▸ What the task requires: Translate this sentence from the optimization abstracts into Spanish: "This NP-hard problem has interesting applications in a variety of fields."

▸ Text under study:
----------------------------------------

    surrounding branch-and-bound environment begins with a synchronous
    ramp-up phase, and then transitions to asynchronous tree-parallel
    search. During ramp-up, there are several ways of inducing
    parallelism: using multiple alternative merit functions, and
    partitioning the search space by prospective branching. I discuss how
    to combine these two approaches and how to prospectively branch on
    multiple layers of variables, along with implementation and
    computational results for the PICO MIP solver.
  • Branch-and-Price-and-Cut on Clique Partition Problem with Minimum Clique Size Requirement
    Xiaoyun Ji (Rensselaer Polytechnic Institute)
    Given a complete graph G=(V,E) with edge weight on each edge, we consider the problem of partitioning the vertices of graph G into subcliques that have at least S vertices, so as to minimize the total weight of the edges that have both endpoints in the same subclique. In this poster, we consider using branch-and-price method to solve the problem. We demonstrated the necessity of cutting planes for this problem and suggested effective ways of adding cutting planes in the branch-and-price framework. The NP hard pricing problem is solved as an integer programming problem. We present some preliminary computational results on large randomly generated problems.
  • Branching on general disjunctions
    Miroslav Karamanov (Carnegie-Mellon University)
    Joint work with Gerard Cornuejols.

    This paper considers a modification of the branch-and-cut
    algorithm for Mixed Integer Linear Programming problems
    where branching is performed on general disjunctions rather
    than on variables. We introduce a procedure for selecting
    promising disjunctions based on a heuristic measure of
    disjunction quality. This measure exploits the relation
    between branching disjunctions and intersection cuts. In
    this work, we focus on disjunctions defining mixed integer
    Gomory cuts. The procedure is tested on instances from the
    literature. Experiments show that the proposed procedure is
    more efficient than branching on variables for a majority of
    the instances. The metrics we consider are solution time and
    tree size for the instances that could be solved to
    optimality within a given time limit, and integrality gap
    closed for the remaining instances.
  • Finding the nearest point in a polytope according to any metric
    Joao Luis Cardoso Soares (University of Coimbra)
    A terminating algorithm is developed for the problem of
    finding the point of smallest norm in the convex hull of a given
    finite point set in a finite dimensional space. The proposed
    algorithm mimics Ph.\ Wolfe's algorithm (Wolfe'76) developed for
    the Euclidean norm and shares all of its basic properties. The
    proposed algorithm has great potential as a numerical mechanism
    to generating consecutive deepest disjunctive cuts in integer programming.
  • Randomized relaxation methods for the Maximum

    Feasible Subsystem problem

    Edoardo Amaldi (Politecnico di Milano)
    In the MaxFS problem, given an infeasible linear system
    Ax>=b, one wishes to find a feasible subsystem containing
    a maximum number of inequalities. This NP-hard problem
    has interesting applications in a variety of fields. In
    some challenging applications in telecommunications and
    computational biology one faces very large MaxFS
    instances with up to millions of inequalities in
    thousands of variables. We propose to tackle large-scale
    instances of MaxFS using randomized and thermal variants
    of the classical relaxation method for solving systems of
    linear inequalities. We establish lower bounds on the
    probability that these methods identify an optimal
    solution within a given number of iterations. These
    bounds, which are expressed as a function of a condition
    number of the input data, imply that with probability 1
    these randomized methods identify an optimal solution
    finitely many iterations. Computational results obtained
    for medium- to large-scale instances arising in the design
    of linear classifiers, in the planning of digital video
    broadcasts and in the modelling of the energy functions
    driving protein folding, indicate that an efficient
    implementation of such a method perform very well in

    Joint work with P. Belotti and R. Hauser.

----------------------------------------

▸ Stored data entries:

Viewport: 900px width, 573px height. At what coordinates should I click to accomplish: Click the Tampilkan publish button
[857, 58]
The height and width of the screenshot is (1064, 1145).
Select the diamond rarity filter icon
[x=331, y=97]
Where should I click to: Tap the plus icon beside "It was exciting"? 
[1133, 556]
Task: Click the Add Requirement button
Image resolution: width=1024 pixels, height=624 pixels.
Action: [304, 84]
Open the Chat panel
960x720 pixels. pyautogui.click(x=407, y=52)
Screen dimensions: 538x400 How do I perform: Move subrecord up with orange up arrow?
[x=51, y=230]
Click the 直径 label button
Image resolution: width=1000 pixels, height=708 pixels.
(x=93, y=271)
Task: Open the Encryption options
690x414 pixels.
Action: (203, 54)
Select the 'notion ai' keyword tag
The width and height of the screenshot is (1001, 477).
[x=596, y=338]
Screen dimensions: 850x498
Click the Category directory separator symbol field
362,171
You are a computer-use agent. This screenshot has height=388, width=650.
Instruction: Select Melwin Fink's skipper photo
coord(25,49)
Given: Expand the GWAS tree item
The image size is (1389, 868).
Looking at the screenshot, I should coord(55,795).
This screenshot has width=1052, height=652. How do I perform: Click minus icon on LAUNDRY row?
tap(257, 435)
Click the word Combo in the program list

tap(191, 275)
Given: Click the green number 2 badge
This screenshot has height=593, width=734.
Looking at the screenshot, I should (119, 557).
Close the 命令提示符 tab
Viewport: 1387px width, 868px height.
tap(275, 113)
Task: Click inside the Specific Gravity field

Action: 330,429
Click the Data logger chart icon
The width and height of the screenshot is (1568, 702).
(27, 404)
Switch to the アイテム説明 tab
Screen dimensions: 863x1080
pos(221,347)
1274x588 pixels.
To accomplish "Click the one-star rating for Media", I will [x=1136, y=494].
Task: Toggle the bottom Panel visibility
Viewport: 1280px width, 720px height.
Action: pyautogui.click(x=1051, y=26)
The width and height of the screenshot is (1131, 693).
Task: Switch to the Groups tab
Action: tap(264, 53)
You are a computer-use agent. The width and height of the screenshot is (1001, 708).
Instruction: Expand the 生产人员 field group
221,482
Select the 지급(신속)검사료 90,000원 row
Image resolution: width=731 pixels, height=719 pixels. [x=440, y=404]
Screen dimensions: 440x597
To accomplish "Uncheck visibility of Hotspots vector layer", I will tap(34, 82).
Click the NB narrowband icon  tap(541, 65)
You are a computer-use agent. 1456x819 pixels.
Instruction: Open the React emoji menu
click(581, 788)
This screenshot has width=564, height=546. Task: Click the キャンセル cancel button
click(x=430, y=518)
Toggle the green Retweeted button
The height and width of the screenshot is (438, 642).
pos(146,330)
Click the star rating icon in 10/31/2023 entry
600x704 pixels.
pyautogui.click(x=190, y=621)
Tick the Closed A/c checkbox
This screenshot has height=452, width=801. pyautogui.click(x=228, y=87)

----------------------------------------

▸ Result of the exercise: Este problema NP-difícil tiene aplicaciones interesantes en diversos campos.